Первая повесть «Пленники Кавказа» появилась в 1815 г. на французском и принадлежала перу Ксавье де Местра. Он описывал историю плена и побега майора Каскамбо, за которого чеченцы запросили огромный выкуп - 10 тыс. рублей. Де Местр сгустил краски: с помощью денщика, убив старика-хозяина, его невестку и даже 8-летнего внука, пленники оказываются на свободе. Миф о пленнике/пленнице стал актуальным на двести лет в русской литературе.

В оригинальном русском произведении, «открывшем» читателям Кавказ - пушкинской поэме «Кавказский пленник», - событий не меньше. Есть и цепи, и двуглавый орел, и гибель черкешенки, и новый романтический герой - предшественник Печорина, Оленина, разочарованный русский. Необыкновенная природа Кавказа, любовь черкешенки к русскому, мотивированная в основном каноном романтической повести (байроновской любовью дикарки к путешественнику), сформировали отношение русских к Кавказу. Соединение любви и свободы останется и в дальнейшем творчестве Пушкина. По полноте охвата ситуации Пушкину удается создать миф, который будет описывать отношения России и Кавказа не одно столетие -нас здесь любят. Хотя в эпилоге - прославление русского оружия («Восток подъем-лет вой», «Смирись, Кавказ, идет Ермолов») [Пушкин, 1977, с. 130].

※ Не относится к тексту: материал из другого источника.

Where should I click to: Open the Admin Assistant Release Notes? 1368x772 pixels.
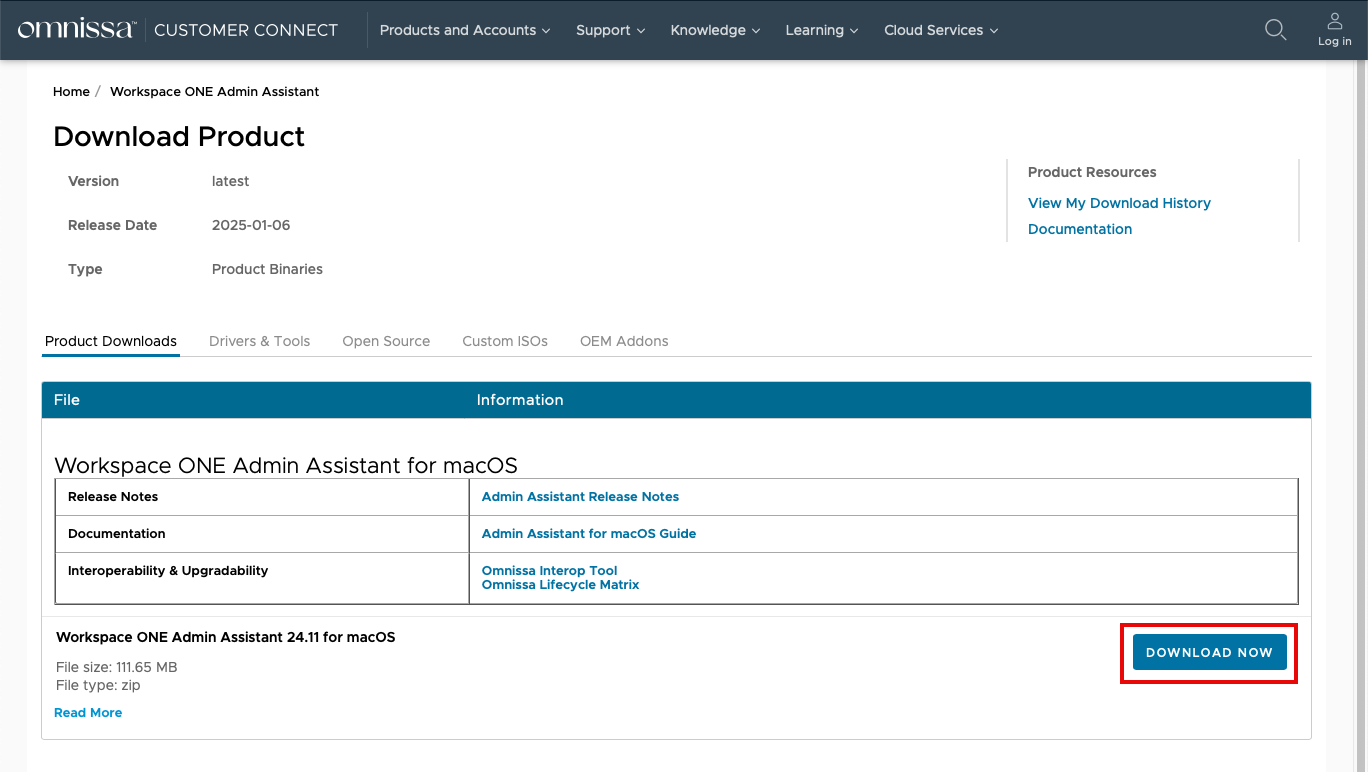tap(580, 496)
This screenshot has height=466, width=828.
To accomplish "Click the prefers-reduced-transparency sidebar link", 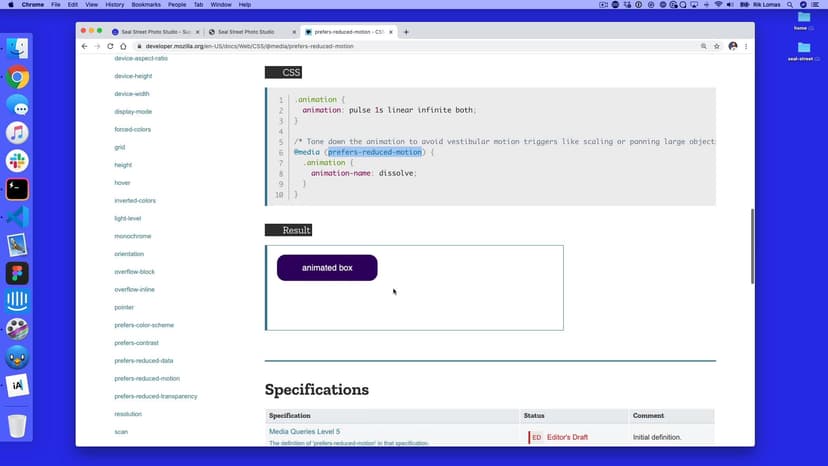I will (x=155, y=396).
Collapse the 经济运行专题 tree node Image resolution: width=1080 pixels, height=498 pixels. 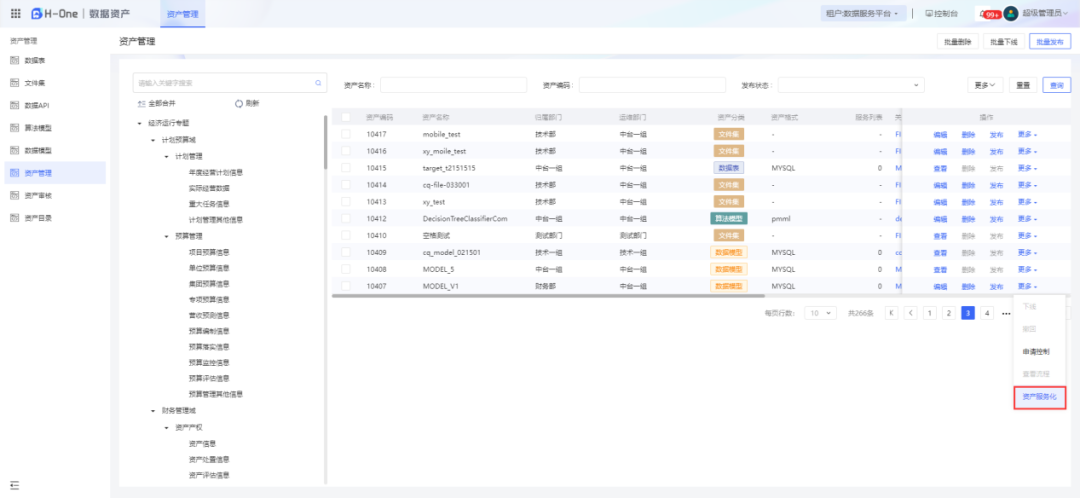(140, 123)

После «Кавказского пленника» А.С. Пушкина репрезентация Кавказа связана с ограничением свободы протагониста - будь то захваченный горцами воин или не способный избавиться от условностей цивилизации представитель империи. Ограничение свободы подчеркивается при сопоставлении состояний человека и природы, а преодоление несвободы может быть связано лишь с трагедией.

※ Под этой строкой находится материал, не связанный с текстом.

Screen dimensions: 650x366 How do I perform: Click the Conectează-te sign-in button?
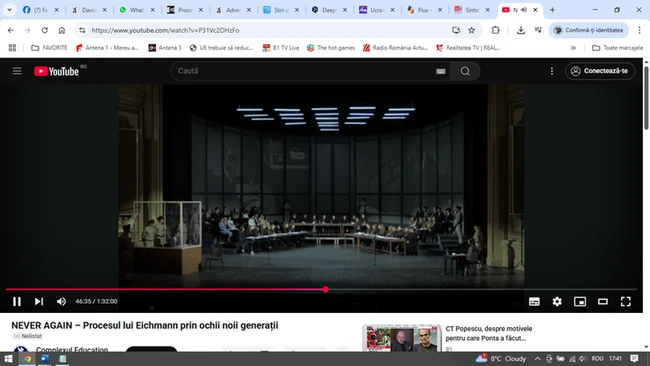pyautogui.click(x=599, y=71)
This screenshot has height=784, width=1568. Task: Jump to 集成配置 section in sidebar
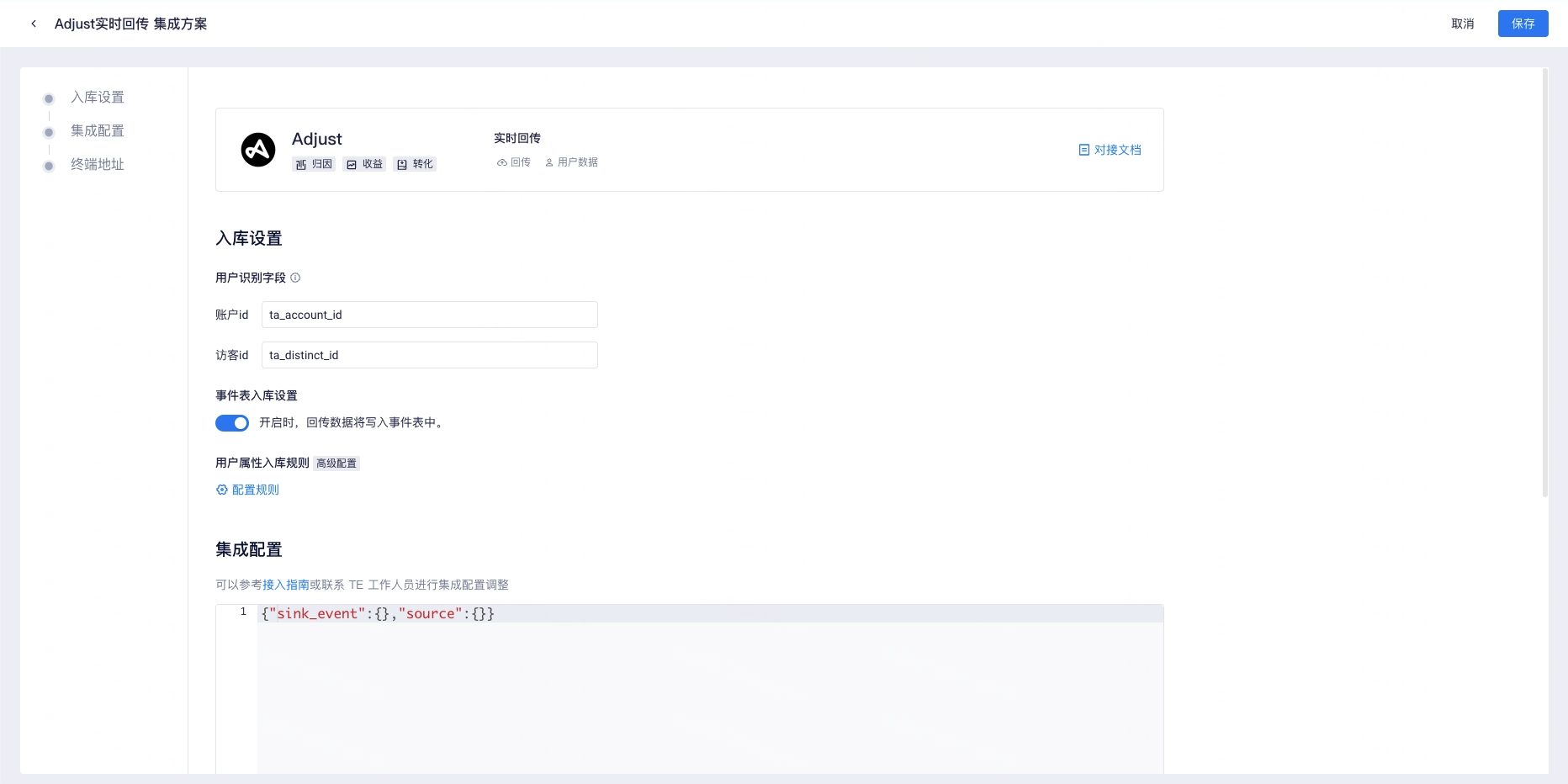click(x=97, y=131)
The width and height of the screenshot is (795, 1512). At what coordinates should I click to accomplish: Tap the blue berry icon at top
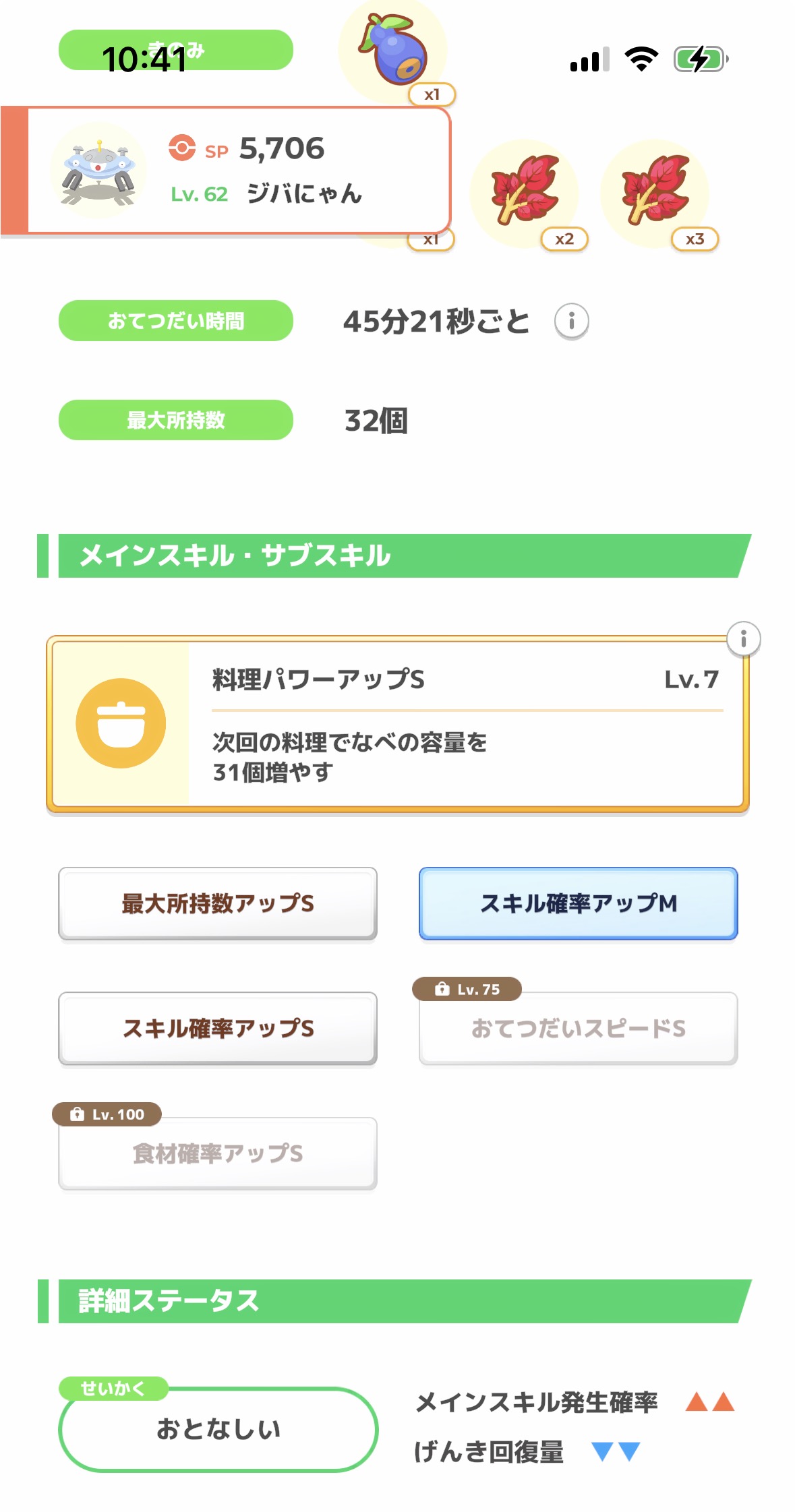click(393, 50)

В поэме «Кавказский пленник» Пушкин реализовал возможность утвердить свободу как ценность абсолютную с помощью поэтики контраста. Герой пушкинского «Кавказского пленника» - безымянный «русский» - отправляется на Кавказ за свободой («Свобода, лишь одной тебя / Еще искал в подлунном мире»). И обретает противоположное - плен, «одни железа». То, что Пушкину удалось передать это противоречие - контраст между устремлением и реальностью, романтической свободой и обстоятельствами войны - и обеспечит полноту мифа, соединив свободу/ несвободу и плен. Отсутствие свободы передвижения для такого героя, попавшего в плен в ходе войны на Кавказе, особенно драматично. Ведь эта война ведется не по правилам, там «рыскает в горах воинственный разбой».

В «Кавказском пленнике» Пушкин интуитивно соединяет мотивы плена, военной славы и местного колорита. Он не был первым в изображении этих мотивов. Мотив плена получил отражение в прозе А.А. Шишкова «Кетевана, или 1812 год». В описании кавказской природы Пушкин указывал на В.А. Жуковского и Г.Р. Державина как на своих предшественников. Несмотря на это, нет оснований считать, что Пушкин опирался на какую-либо предшествующую литературную традицию. Вряд ли Пушкин знал, что мотив плена разрабатывался в персидской поэзии XI-XIV вв., в частности, в жанре «хабсиййат» в «тюремной лирике» Низами и закавказских поэтов Хакани и Фалаки Ширвани [Акимушкина, 2006, с. 75]. И хотя в «Западно-восточном диване» Гете упоминает Низами, у него самого мотив плена встречается в качестве метафоры: Гете говорит лишь о плене любви и «плене зла ночного».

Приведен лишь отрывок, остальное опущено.